A UK student engineering project is providing an electricity system to rural Rwandan communities using a centralised solar-energy charging station and portable battery boxes.
Since forming the project, dubbed e.quinox, in 2008, students at Imperial College London (ICL) have established a charging station in a village of 50 households in the Minazi Sector of Northern Rwanda.
The local population can charge their battery box at the ‘energy kiosk’ for a small fee. The box contains a gel-based lead-acid battery, protection circuitry and two 12V outputs with an LED lamp. The latest version also contains an in-built 65W inverter for providing 230V of AC power for small electrical appliances such as radios and mobile phone chargers.
‘We also found that people are quite creative,’ said Christopher Hopper, the chairman of the e.quinox project. ‘A man found he could put a razor on the battery box − he wanted to open his own barber shop and now we also cater for that.’
The central solar-energy station also makes it possible for powering larger community appliances such as water purifiers.

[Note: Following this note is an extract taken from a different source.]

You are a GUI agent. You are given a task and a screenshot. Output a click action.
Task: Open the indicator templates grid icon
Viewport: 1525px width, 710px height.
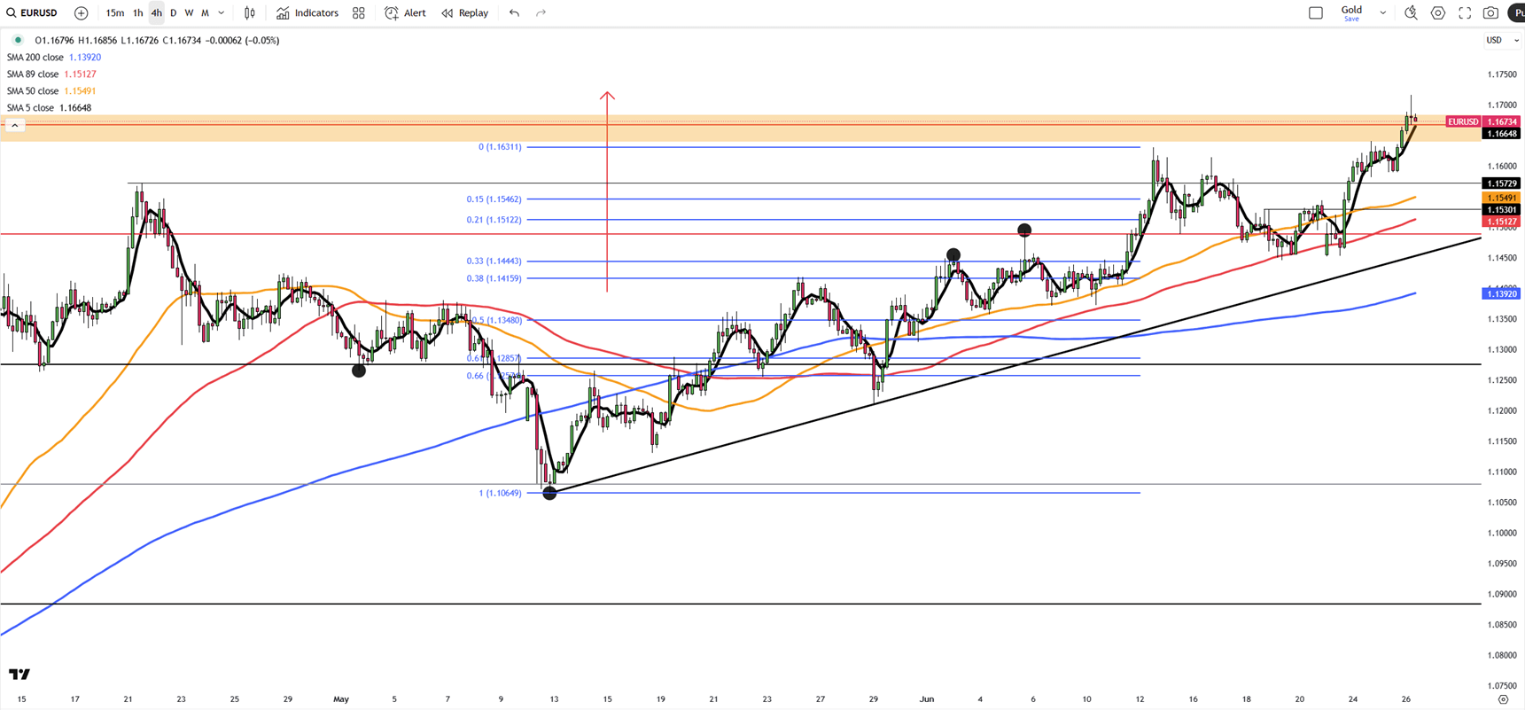359,13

According to the Rwandan State Minister for Energy, only six per cent of the 9.7 million inhabitants of the country are connected to the grid, but the government aims to increase that figure to 16 per cent by 2012.

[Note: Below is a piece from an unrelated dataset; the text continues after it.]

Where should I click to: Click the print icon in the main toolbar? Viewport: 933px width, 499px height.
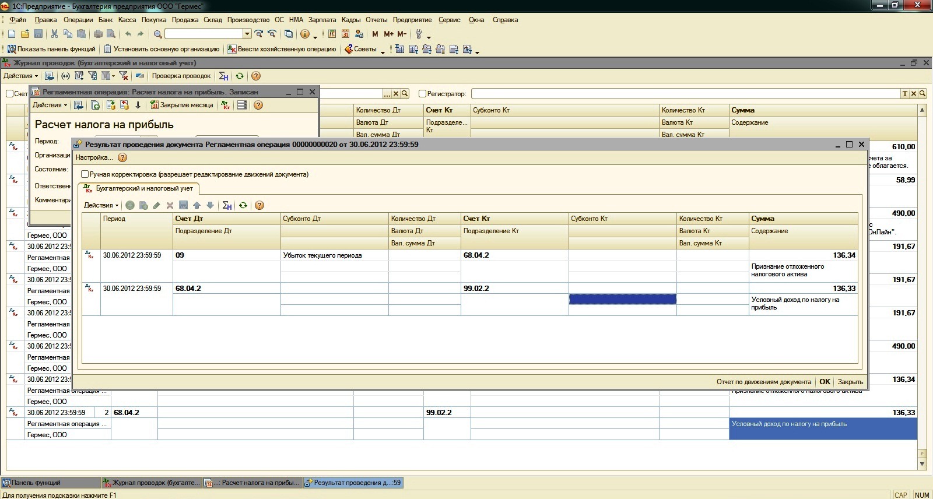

The e.quinox team found that lighting is typically provided by kerosene lights and candles in rural communities. Unfortunately, these goods have a long supply chain and have considerably increased in price by the time they reach the end user. Also, burning these substances indoors produce toxic smoke that is inhaled by the inhabitants.
In its Vision 2020, the Rwandan Ministry of Financial and Economic Planning set out a plan to transform Rwanda’s economy into a middle-income country with a per-capita income of about $900 (£580) a year, from $290 today. Among other things, this will require the country to increase electricity access by up to 35 per cent by 2020.

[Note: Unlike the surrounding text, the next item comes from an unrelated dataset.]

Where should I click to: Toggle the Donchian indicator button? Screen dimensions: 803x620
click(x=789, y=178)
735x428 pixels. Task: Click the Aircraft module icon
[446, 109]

Hopper said that the e.quinox model is the only scaleable solution for electrification in developing countries. ‘Often when people go and think about electrification they think about it in a very Western way,’ he said. ‘You need to go down and put a grid in place − that might be a national grid or micro grid for small communities. While you can do that technically, it’s normally not viable in terms of maintenance and cost, and you’d never get your money back.
‘So what we’re trying to do is not only provide a technical solution but show that it is economically viable, and we hope to prove and demonstrate that a kiosk setup can achieve a payback within five years.’